Re: trump’s promises
Posted: Fri Jan 31, 2025 9:37 am
by DeletedUser
twocoach wrote: ↑Fri Jan 31, 2025 9:20 am
MAGA wanted Trump to run the government like his businesses and he is. Screwing the regular workers, throwing everything into chaos, breaking the law and then walking away with billions in personal gains while everyone else is screwed or suing him.
Someone should have let them know that creative financing and strategic bankruptcy (while never signing to personally guarantee any loans) doesn't really equal a build it from the ground up businessman.
Re: trump’s promises
Posted: Fri Jan 31, 2025 9:37 am
by KUTradition
and how do most trump businesses end?
in bankruptcy
Re: trump’s promises
Posted: Fri Jan 31, 2025 9:40 am
by Shirley
KUTradition wrote: ↑Fri Jan 31, 2025 9:37 am
and how do most trump businesses end?
in bankruptcy
But, he says what he means, and isn't beholden to anyone.
Re: trump’s promises
Posted: Fri Jan 31, 2025 9:44 am
by DeletedUser
Business owners like Trump are why they financial institution i used to work for made borrowers sign personally/personally guarantee their business loans, no matter how rich they are on paper.

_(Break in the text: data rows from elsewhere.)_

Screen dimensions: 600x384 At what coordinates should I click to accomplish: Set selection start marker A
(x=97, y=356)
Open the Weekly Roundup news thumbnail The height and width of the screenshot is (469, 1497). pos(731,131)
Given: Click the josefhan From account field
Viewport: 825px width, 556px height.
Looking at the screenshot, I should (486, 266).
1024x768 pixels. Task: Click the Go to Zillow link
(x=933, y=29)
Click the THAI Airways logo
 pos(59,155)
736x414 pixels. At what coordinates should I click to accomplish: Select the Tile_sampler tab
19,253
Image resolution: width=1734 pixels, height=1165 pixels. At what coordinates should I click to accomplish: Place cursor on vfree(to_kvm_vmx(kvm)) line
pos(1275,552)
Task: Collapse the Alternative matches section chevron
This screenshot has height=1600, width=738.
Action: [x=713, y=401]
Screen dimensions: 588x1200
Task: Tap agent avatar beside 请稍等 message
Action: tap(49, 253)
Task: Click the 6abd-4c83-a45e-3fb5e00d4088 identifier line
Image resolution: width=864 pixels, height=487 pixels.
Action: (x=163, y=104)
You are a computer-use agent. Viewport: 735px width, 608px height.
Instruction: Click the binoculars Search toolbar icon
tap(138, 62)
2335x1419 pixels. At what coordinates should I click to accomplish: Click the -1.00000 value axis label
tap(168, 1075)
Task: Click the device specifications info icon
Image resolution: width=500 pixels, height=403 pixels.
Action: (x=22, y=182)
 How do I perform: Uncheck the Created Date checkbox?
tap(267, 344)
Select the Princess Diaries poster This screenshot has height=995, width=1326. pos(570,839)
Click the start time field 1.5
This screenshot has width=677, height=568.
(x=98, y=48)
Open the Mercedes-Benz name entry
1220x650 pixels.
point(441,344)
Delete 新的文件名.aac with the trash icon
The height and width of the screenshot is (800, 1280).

People are a lot more likely to pay off business debt if you can foreclose on their personal assets, rather than just say "oops this business idea didn't work" and file bankruptcy and stick the bank with a big loss, or at minimum a shit ton of work to exit the loans with minimal losses.
Re: trump’s promises
Posted: Fri Jan 31, 2025 10:26 am
by Shirley
DeletedUser wrote: ↑Fri Jan 31, 2025 9:44 am
Business owners like Trump are why they financial institution i used to work for made borrowers sign personally/personally guarantee their business loans, no matter how rich they are on paper.
People are a lot more likely to pay off business debt if you can foreclose on their personal assets, rather than just say "oops this business idea didn't work" and file bankruptcy and stick the bank with a big loss, or at minimum a shit ton of work to exit the loans with minimal losses.
I met my attorney-wife a couple of years after joining, buying into, a private practice. Several years later we decided to do a huge expansion, and take out a loan to finance it. All the owners were required to personally guarantee the loan, and when the loan documents arrived, there was a place for our spouses to sign, too. As the junior partner, it felt a little uncomfortable when my wife refused to sign them, but we got the loan, anyway.
Having my own, savvy, really bright, personal barracuda, was a huge luxury.
Re: trump’s promises
Posted: Fri Jan 31, 2025 10:30 am
by KUTradition
i love my personal barracuda…she don’t fuck around
Re: trump’s promises
Posted: Fri Jan 31, 2025 10:56 am
by jfish26
DeletedUser wrote: ↑Fri Jan 31, 2025 9:44 am
Business owners like Trump are why they financial institution i used to work for made borrowers sign personally/personally guarantee their business loans, no matter how rich they are on paper.
People are a lot more likely to pay off business debt if you can foreclose on their personal assets, rather than just say "oops this business idea didn't work" and file bankruptcy and stick the bank with a big loss, or at minimum a shit ton of work to exit the loans with minimal losses.
Would this be a good time to mention that bankruptcy, from a policy perspective, is the socialization of risk? It is a means of collectively bearing the consequence of financial failure of a person or a business.
I don't mean this as an argument against bankruptcy at all.
But it's another one of those things that make Trump's caterwauling over DEI disingenuous to the core; in the case of (I don't know) a failed casino, bankruptcy represents a person who was eminently unqualified to take a risk being bailed out of the consequences of taking that risk.